Well, it’s official. We’ve moved out all our stuff, paid the carpet cleaner, relinquished our keys and set up our mail forwarding. We’ve officially bid adieu to our apartment, our first home as a couple, and my first home away from home.
Even though I’m happy to be moving on, I feel a tad sentimental about leaving our first love nest. We only spent two years there, but it was a pretty crucial two years. We learned how to live together, how to balance the mundane details of everyday life with making time to keep getting to know each other. I learned how to cook. The Fiance learned that bringing home flowers spontaneously could inspire said cooking. We both learned that neither one of us is a particularly good dancer (but we kind of already knew that). We had some bad times (The Fiance falling down the stairs and breaking his leg), some good times (a surprise proposal), and lots and lots of little moments in between that turned that 80s townhouse into home.
As I surveyed the empty apartment, looking just the way we found it, I remembered the night we first saw it. It was also the night I got pulled over for the first time. I was running late to meet The Fiance (then The Boyfriend) at the apartment, waiting to turn across traffic, holding the phone with one shoulder while he gave me directions. I decided to cut someone off, and realized too late that someone had lights and a siren.
I always thought I’d cry the first time I got pulled over, or at least have some kind of good story. But as flustered and rushed as I was, all I could manage to do was say, “I know, I’m sorry” as the cop reminded me that I did not have the right of way, I was not paying attention and I made his life flash before his eyes. I got off with a warning, though, without any tears or clever stories.

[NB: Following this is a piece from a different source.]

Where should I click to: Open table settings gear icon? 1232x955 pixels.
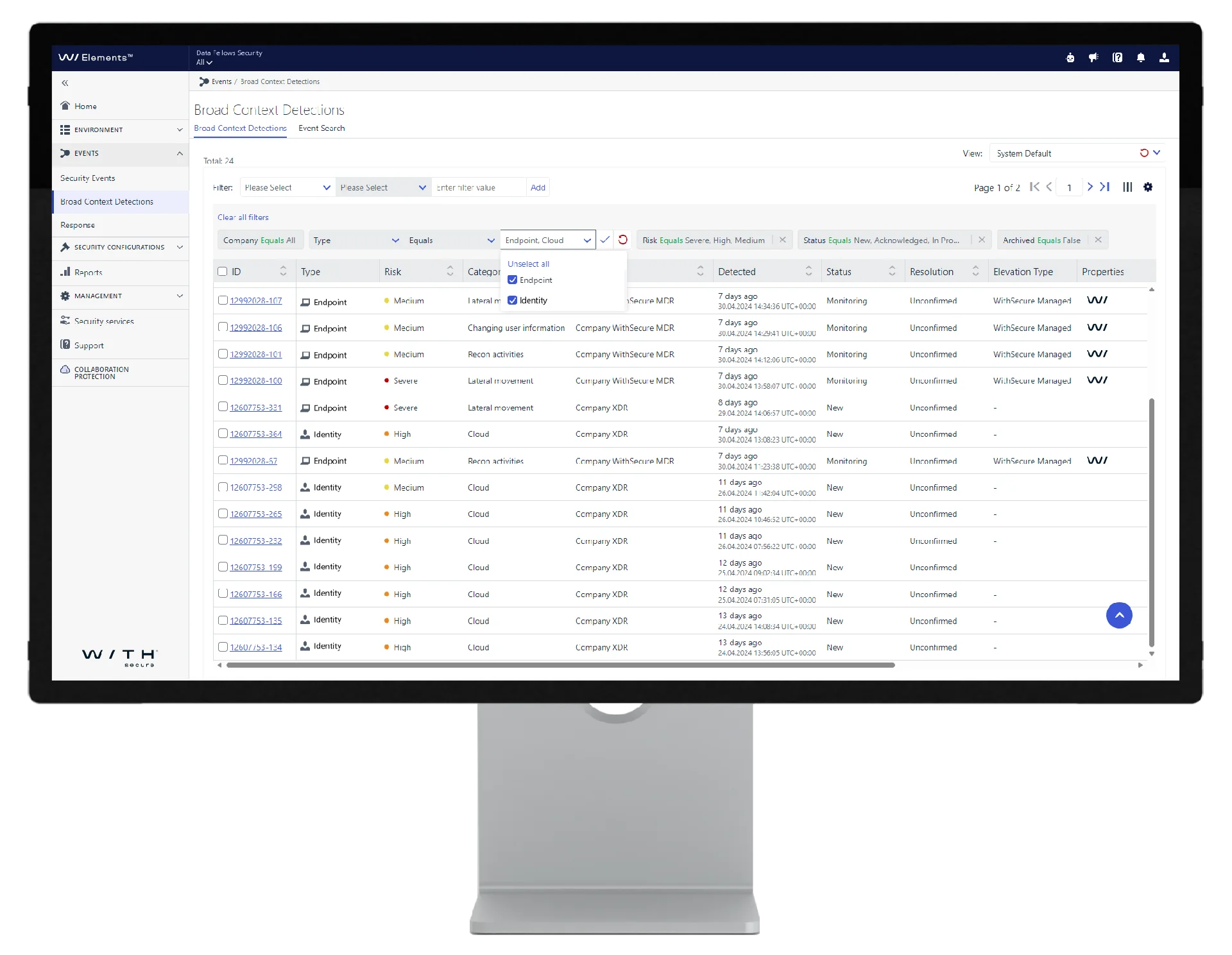1148,187
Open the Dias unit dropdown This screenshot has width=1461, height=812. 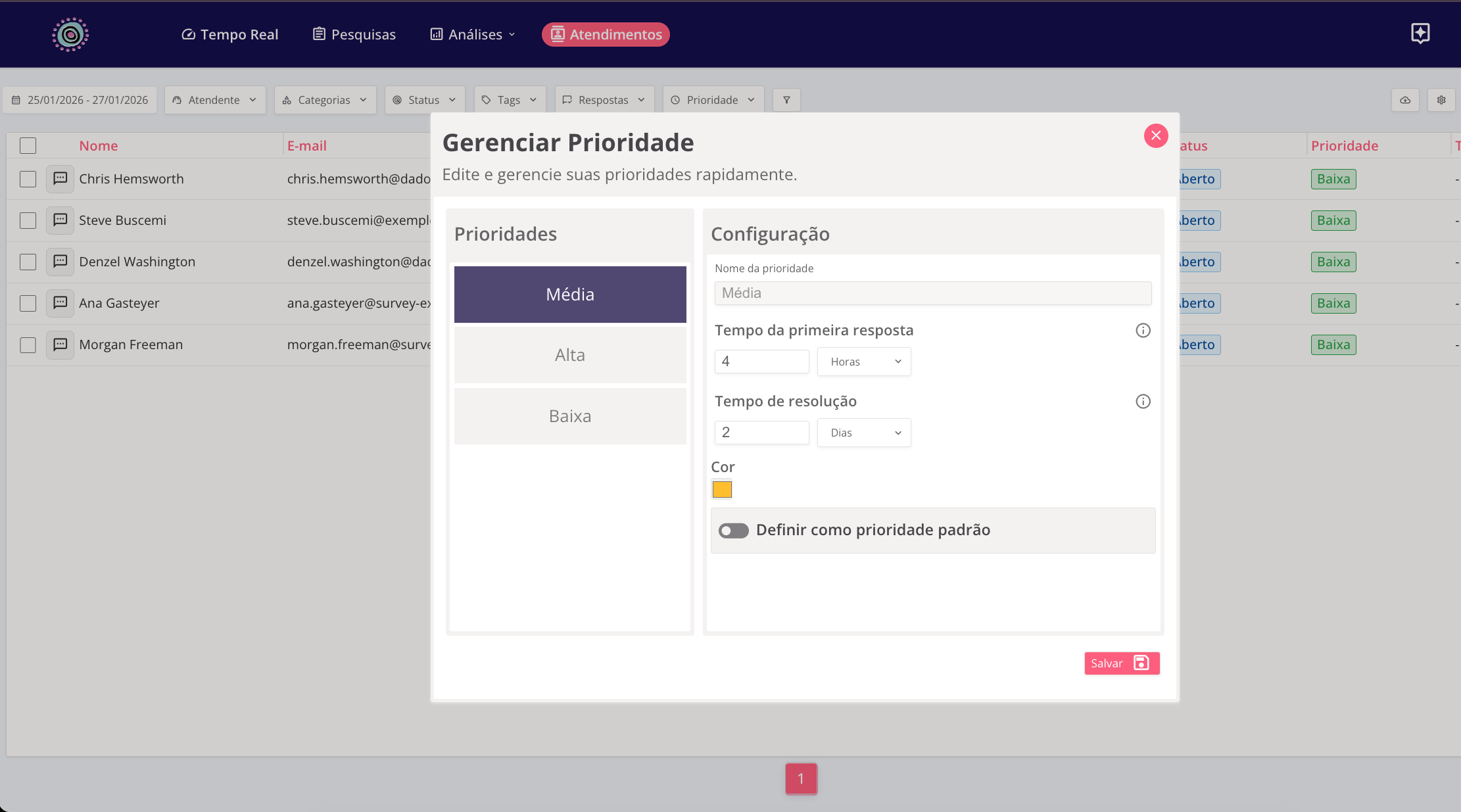[864, 433]
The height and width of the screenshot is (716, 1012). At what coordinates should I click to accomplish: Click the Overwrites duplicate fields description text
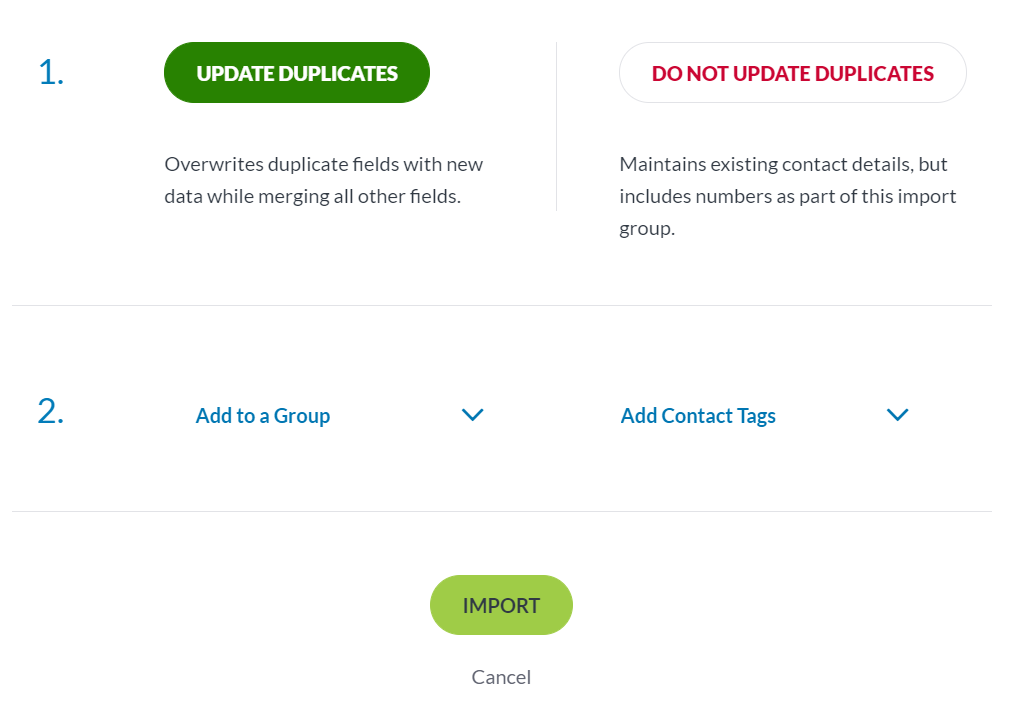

By the time I made it to the apartment, The Fiance had already seen the whole thing and was in love with it. “Let’s take it,” he said as soon as I walked in. Annoyed he’d already decided without me and irritated that I’d broken my spotless six-year driving record, I caved and said yes. Only afterward did the excitement set in. We were moving in together.
It was a different kind of excitement -- bittersweet -- we felt as we left the apartment for the last time: ready to end that stage of our life and prepare for the next, but sad to say goodbye to our first place. The whole thing called for a couple of celebratory beers and Belgian frites at the local pub. Cheers!